First, it should go without saying that financial organisations hold some of the most sensitive personal data. Thankfully, the most important data linked to account information has largely been well protected. However, having high security standards around bank accounts can breed complacency especially when you consider it’s not the only information the average financial company holds. The marketing, customer service and sales departments will all, usually, have their own customer databases which may be subject to vastly different security and governance standards. A breach related to any of this data could be fatal to a financial organisation and result in hefty GDPR fines.

General complacency is kryptonite for data management and protection. For Facebook, its complacency manifested itself in lax standards, questionable practices and a belief it would never be brought to account.
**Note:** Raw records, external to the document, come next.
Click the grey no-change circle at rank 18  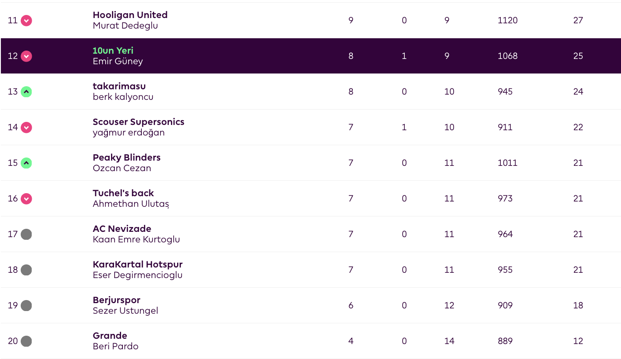pyautogui.click(x=26, y=270)
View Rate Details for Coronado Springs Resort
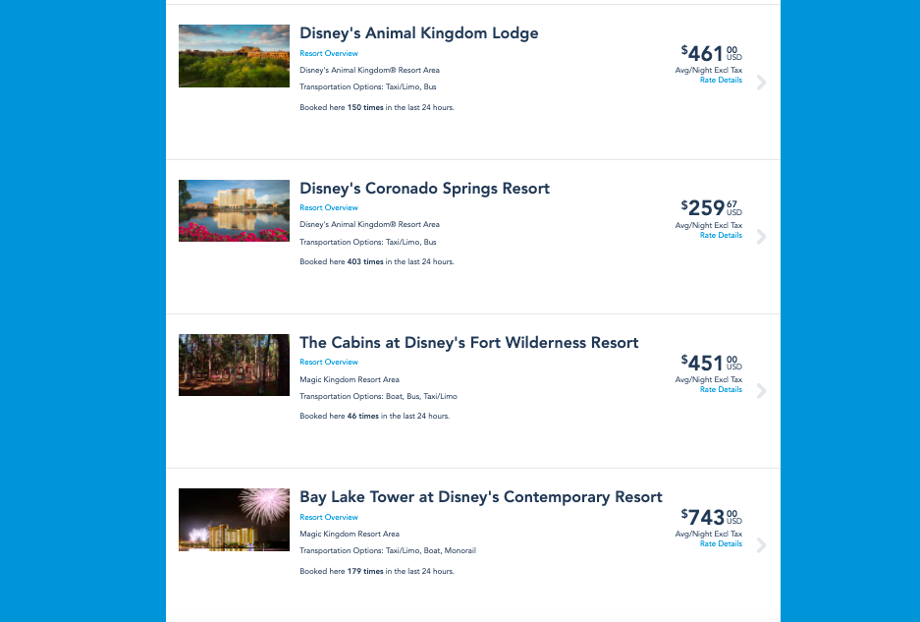920x622 pixels. pyautogui.click(x=721, y=236)
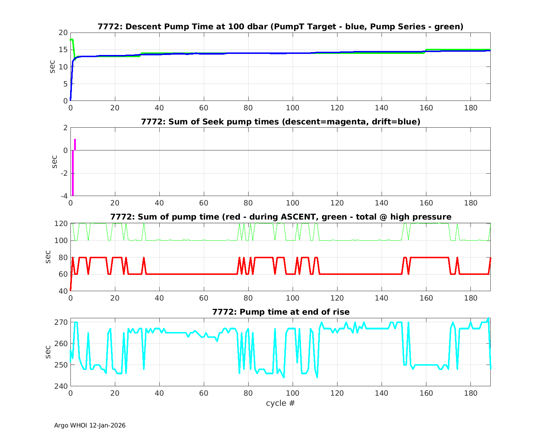
Task: Click y-axis tick '40' on sum of pump plot
Action: pos(63,291)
For financial organisations, it can lead to blind spots related to data that is deemed less ‘sensitive’. Often, to enable smooth marketing, client management and sales operations, customer data is more readily accessible than financial information, shared with more parties, updated more frequently and inputted into more platforms. Each of these processes increases risk. Compounding this issue is a general lack of education related to the power of this data to do harm. Many would ask, what use is an email address to a hacker? The short answer is, a lot. This is why GDPR seeks to protect every piece of personal data.
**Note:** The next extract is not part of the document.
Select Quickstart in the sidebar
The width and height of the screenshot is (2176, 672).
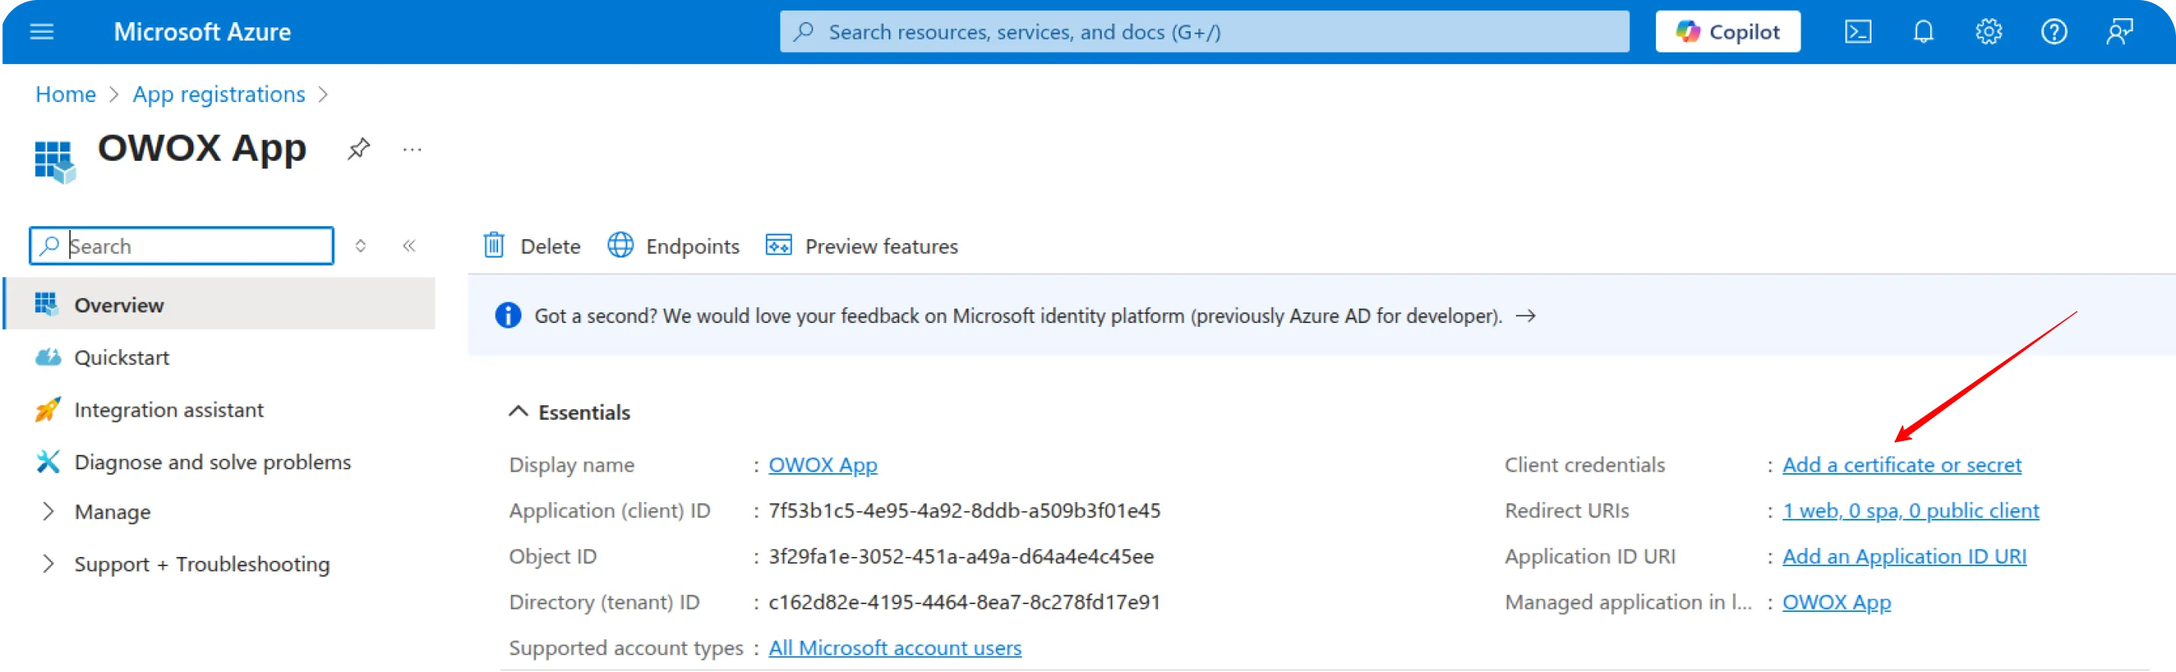(x=122, y=358)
If you’ve got to this point in this article and you’re beginning to feel some doubt surrounding your data practices – good. Now is the perfect time to audit and review all your data processes and security standards. The baseline should be – is everything GDPR compliant? If it was in May – is it still compliant? New technology, teams and initiatives can all impact your data processes and result in non-compliance.

If you avoided all of this in the faint hope that GDPR wasn’t going to be an issue, you need to get on it immediately. In this instance, buying in technology and availing yourself of the services of specialist consultants will be the fastest (but not the cheapest) option.

Next, what is the general understanding of your staff? All the procedures and technological safeguards will mean nothing if your colleagues do not understand what GDPR is and the danger of data breaches. Undertaking company-wide training regularly and incorporating data management expertise and ethics into staff development and assessment can be a powerful way to measure and improve education.

Finally, if the worst happens and there’s a breach – are you prepared? Time and again we see that a poorly handled response to the data breach generally do more damage than the breach itself. Again – I’ll point to Facebook and its slow, incomplete and unsatisfactory responses to each and every data issue it has encountered.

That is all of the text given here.